Sur Aeon, on a cette semaine partagé les résultats d’une étude sur le contenu et le tempo des chansons pop de ces 50 dernières années. Le verdict n’est pas joyeux: on vivrait carrément sous le règne d’une véritable sinistrose. Sauf que le data-mining, c’est bien, mais une bonne connaissance musicale, c’est mieux, nous dit ce Crash Test S05E21.

Et l’Oscar de l’Étude Scientifique Très Ronronpatapon de la Semaine va à… Alberto Acerbi et Charlotte Brand, pour leurs recherches sur l’évolution du contenu des tubes pop entre 1965 et 2015. Ce duo de chercheurs a en effet analysé toutes les chansons reprises au BillBoard Hot 100 depuis le Satisfaction des Rolling Stones (1965) jusqu’à l’Uptown Funk de Mark Ronson (2015). Soit 150.000 morceaux décortiqués grâce au data-mining et aux algorithmes traquant l’usage de mots spécifiques. Verdict: le ton général et les paroles des chansons populaires seraient aujourd’hui vachement plus tristes et négatifs que ce n’était jadis le cas. Autrement dit, voilà que la science valide les intuitions #OkBoomer de Marc Ysaye: la pop à papa, ça donnait la patate, alors que depuis les années 80, ça pousserait surtout à se jeter dans le canal. J’exagère à peine. Cette étude scientifique avance bel et bien que les chansons qui se vendent aujourd’hui le mieux sont plus tristes et plus lentes que celles qui cartonnaient durant les années 60/70. Depuis 10/20 ans, on aurait ainsi davantage recours aux tonalités mineures, instinctivement associées à la tristesse, et à des mots jadis très peu utilisés comme « hate », « pain » et « sorrow » (« haine », « douleur » et « regret »).

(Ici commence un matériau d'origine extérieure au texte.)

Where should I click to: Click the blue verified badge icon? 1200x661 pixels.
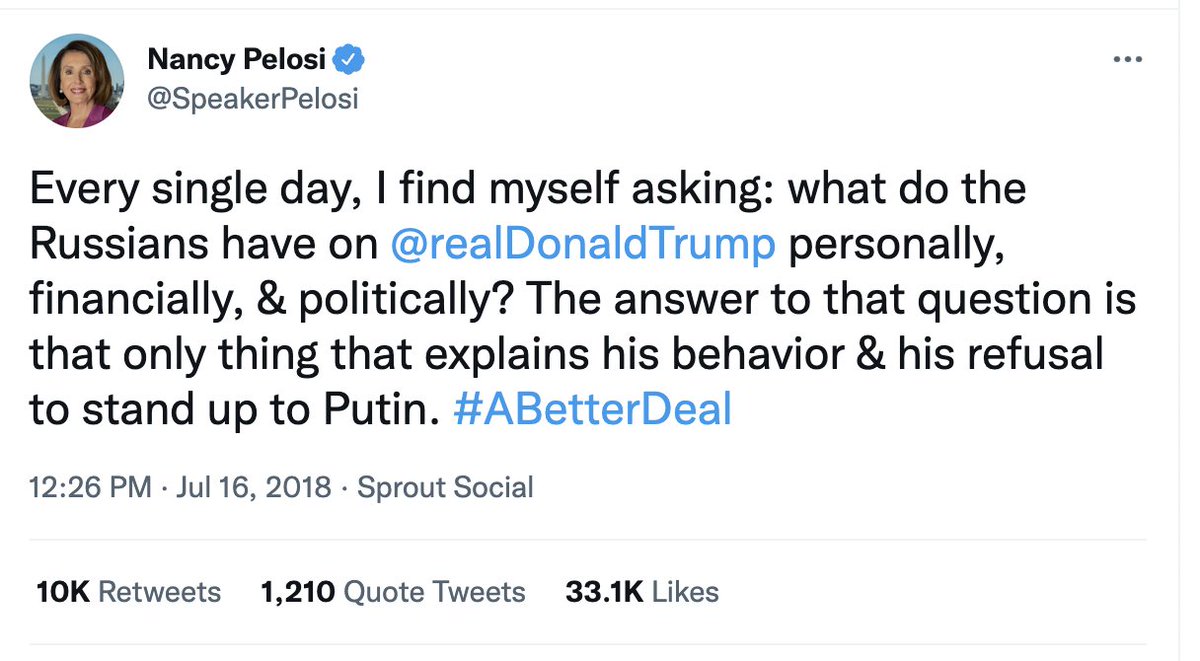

Les deux scientifiques plaquent sur ces statistiques une théorie de l’évolution culturelle, qui pour faire court, ose une question un peu gênante: vivrions-nous dans une société plus déprimée, où pour cartonner une chanson doit forcément en appeler aux émotions négatives? Toujours en mode #OkBoomer, Alberto Acerbi et Charlotte Brand avancent également qu’avant les années 80, l’industrie musicale était davantage centralisée et avait donc plus de contrôle sur les chansons produites et vendues. « Des changements sociétaux pourraient avoir contribué à rendre plus acceptables, ou même récompensés, l’expression de sentiments négatifs« , avancent-ils. Alors oui, les cocos, il est incontestable qu’à partir des eighties, la prolifération de labels indépendants a permis l’émergence de scènes musicales alternatives viables où l’on pouvait tâter du succès conséquent en délaissant les odes aux champs de fraises éternels et autres invitations à flirter avec ma biche ô ma biche et plutôt inviter le public à empapaouter la police, passer des vacances au Cambodge et pendre les DJ’s. Reste qu’il est assez crétin de considérer ça comme un simple incitant aux émotions négatives… Le data-mining, c’est bien. Une connaissance globale de l’histoire musicale, c’est mieux.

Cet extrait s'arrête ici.